A pressão israelita é, no entanto, puramente simbólica. O seu impacto é conseguido, mas os efeitos são mínimos. Ou não serão? Desde o assassinato de Mohan Fakhrizadeh, principal diretor do programa nuclear e membro dos Guardas Revolucionários, aos recentes ataques a navios iranianos, Israel está a escrever a sua mensagem: “estamos atentos e preparados para responder”. De facto, as consequências destes atos no programa nuclear em si não são relevantes, não impedem o seu avanço, mas o medo instala-se.
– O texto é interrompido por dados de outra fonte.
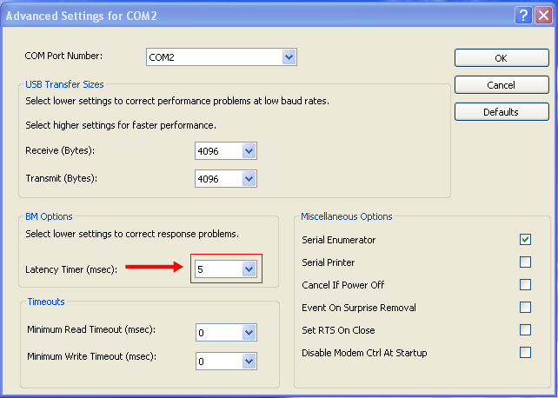The width and height of the screenshot is (558, 398).
Task: Click the Cancel button
Action: pos(502,85)
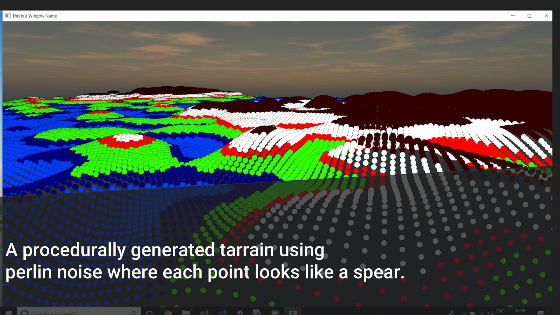This screenshot has height=315, width=560.
Task: Click the microphone icon in search box
Action: [x=134, y=313]
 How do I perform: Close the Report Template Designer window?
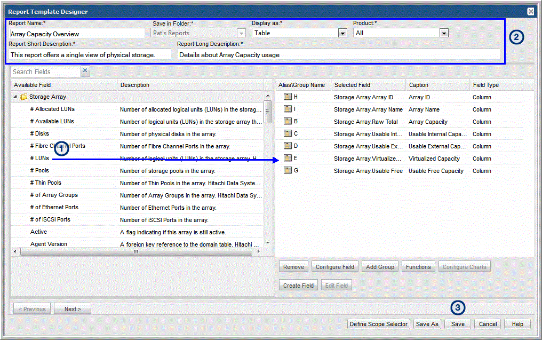530,11
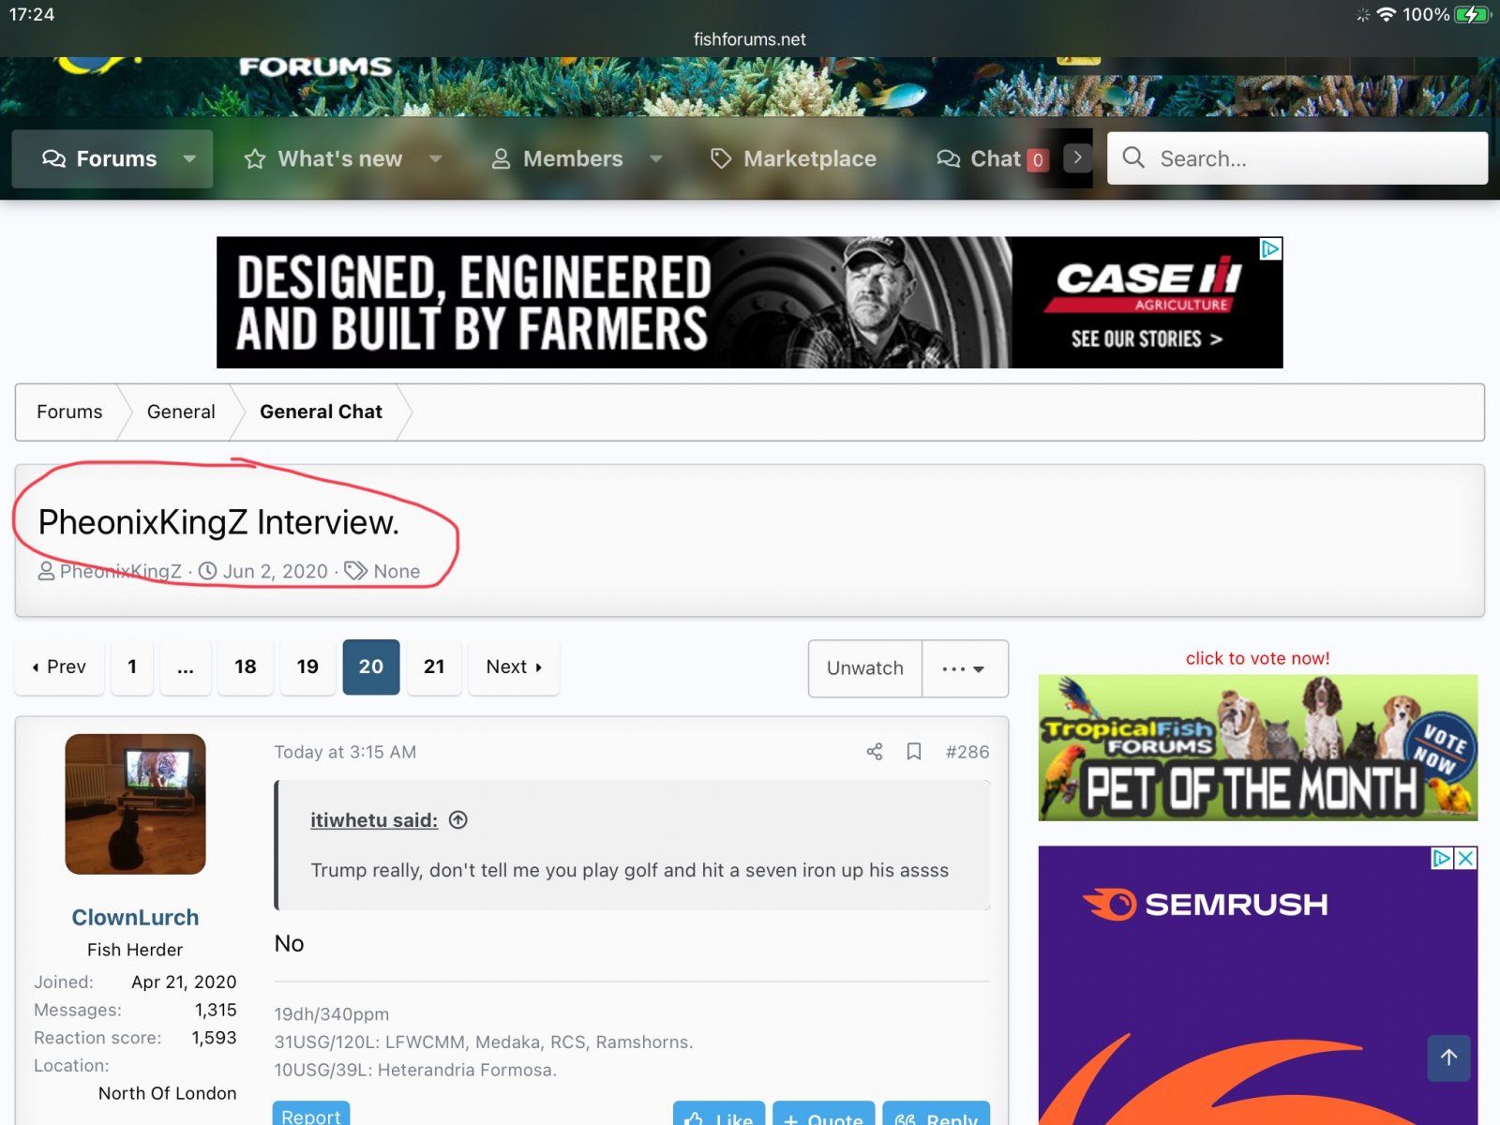
Task: Bookmark post #286 with the bookmark icon
Action: (x=914, y=752)
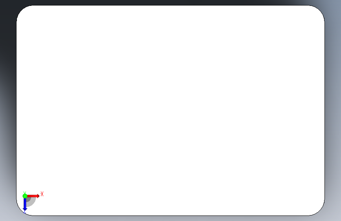341x221 pixels.
Task: Select the straight right edge of the plate
Action: tap(325, 111)
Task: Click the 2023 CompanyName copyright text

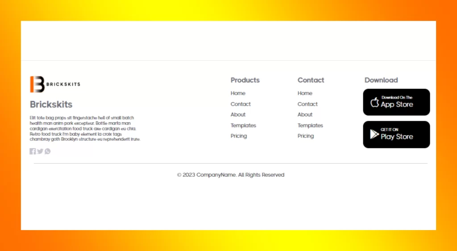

A tal falada desconfiança e tensão que parece definir os formatos do mundo atual. Israel mandou uma mensagem direta ao Irão e subentendida aos Estados Unidos, “não cometam o mesmo erro de 2015”.
Até que ponto, contudo, fará esta estratégia sentido? A eficácia da sua espionagem está provada e o Irão reconhece-a, mas porquê tentar impedir a renovação do acordo? Israel acredita que o Irão nunca irá cumprir com a sua palavra, apenas usá-la para distrair os observadores internacionais dos seus planos. E se tal fosse verdade? Não iria o acordo, inevitavelmente, desacelerar este processo que teria de acontecer, nessas circunstâncias, sem o conhecimento dos restantes Estados e da própria IAEA (International Atomic Energy Agency)? E não teria Israel os meios para continuar a espionagem que tem levado a cabo durante tantos anos e inclusive, informar os restantes atores em caso de incumprimento do acordo? É certo que estes atenderiam às suas acusações porque, como sabemos, onde existem armas ou até a possibilidade de armas existe Poder e isso é que não pode ser.